La psicoterapia individuale ad orientamento psicoanalitico/psicodinamico si propone di offrire uno spazio personale, relazionale e di crescita in cui, attraverso un ascolto attento umano e non giudicante, siano possibili processi trasformativi della sofferenza psichica e relazionale.
Nello spazio terapeutico, si cerca di esplorare e di far “risollevare” affetti, emozioni, desideri e tutto ciò che riguarda la persona nella sua unicità e irripetibilità. Lo psicoterapeuta accompagna il paziente nella rielaborazione dei conflitti interiori sostenendolo nella ricerca, dentro di sé, di nuove consapevolezze e modalità relazionali che permetteranno di riequilibrare il proprio benessere emotivo nel rapporto con se stessi e con gli altri.
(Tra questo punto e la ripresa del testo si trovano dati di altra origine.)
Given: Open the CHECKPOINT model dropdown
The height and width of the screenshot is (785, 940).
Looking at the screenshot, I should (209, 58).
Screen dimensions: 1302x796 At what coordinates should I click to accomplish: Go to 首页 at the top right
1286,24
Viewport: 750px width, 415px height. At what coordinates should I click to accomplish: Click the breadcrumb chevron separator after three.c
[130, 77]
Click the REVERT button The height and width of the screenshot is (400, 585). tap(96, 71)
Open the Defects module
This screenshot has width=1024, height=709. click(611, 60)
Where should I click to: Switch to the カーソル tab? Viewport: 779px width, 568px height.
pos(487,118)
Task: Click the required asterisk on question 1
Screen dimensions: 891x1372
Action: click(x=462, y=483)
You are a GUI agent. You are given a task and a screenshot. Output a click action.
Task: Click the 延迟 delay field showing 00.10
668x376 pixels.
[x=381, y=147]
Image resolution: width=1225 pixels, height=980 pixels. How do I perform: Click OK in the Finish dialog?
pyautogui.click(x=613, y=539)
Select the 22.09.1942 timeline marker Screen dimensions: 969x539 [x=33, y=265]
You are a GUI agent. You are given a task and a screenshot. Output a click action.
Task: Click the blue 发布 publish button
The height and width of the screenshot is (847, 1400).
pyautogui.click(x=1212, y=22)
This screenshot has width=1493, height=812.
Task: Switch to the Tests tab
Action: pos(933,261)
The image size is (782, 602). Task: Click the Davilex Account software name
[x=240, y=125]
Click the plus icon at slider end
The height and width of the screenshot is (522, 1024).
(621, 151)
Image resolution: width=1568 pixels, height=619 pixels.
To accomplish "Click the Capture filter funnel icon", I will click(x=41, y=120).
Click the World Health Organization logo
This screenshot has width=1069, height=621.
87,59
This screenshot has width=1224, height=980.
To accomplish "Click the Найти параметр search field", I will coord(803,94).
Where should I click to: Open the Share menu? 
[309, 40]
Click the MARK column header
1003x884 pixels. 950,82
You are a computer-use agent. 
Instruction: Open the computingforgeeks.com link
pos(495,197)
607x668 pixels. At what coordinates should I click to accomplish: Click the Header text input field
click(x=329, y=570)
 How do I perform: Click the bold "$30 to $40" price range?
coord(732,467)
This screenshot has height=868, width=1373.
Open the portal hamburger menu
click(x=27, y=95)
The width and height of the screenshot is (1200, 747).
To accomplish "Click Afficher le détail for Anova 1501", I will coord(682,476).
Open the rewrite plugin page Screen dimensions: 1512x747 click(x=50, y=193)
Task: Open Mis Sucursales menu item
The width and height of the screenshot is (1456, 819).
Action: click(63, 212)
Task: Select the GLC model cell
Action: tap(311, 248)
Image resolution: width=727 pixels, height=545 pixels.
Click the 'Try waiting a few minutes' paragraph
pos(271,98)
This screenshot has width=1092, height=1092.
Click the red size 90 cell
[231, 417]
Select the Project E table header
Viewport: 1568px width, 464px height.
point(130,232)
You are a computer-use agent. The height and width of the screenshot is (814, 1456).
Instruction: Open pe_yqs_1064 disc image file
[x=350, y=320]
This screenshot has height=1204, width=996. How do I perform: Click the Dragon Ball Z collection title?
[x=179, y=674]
Il lavoro terapeutico consiste nel far riaffiorare, attraverso tecniche come la libera associazione, l’interpretazione dei i sogni, l’elaborazione dei vissuti, , le radici del conflitto che hanno causato le difficoltà di relazione con il mondo
Lo psicoterapeuta può essere un medico o uno psicologo, iscritto al rispettivo Ordine professionale, che abbia conseguito la specializzazione sanitaria in Psicoterapia attraverso iter formativo post-lauream quadriennale riconosciuto e autorizzato dal Ministero dell’Università e della Ricerca.
La durata di una psicoterapia è molto variabile e dipende da numerose variabili: la complessità del problema, le motivazioni del paziente, le sue possibilità economiche, la teoria di riferimento dello psicoterapeuta.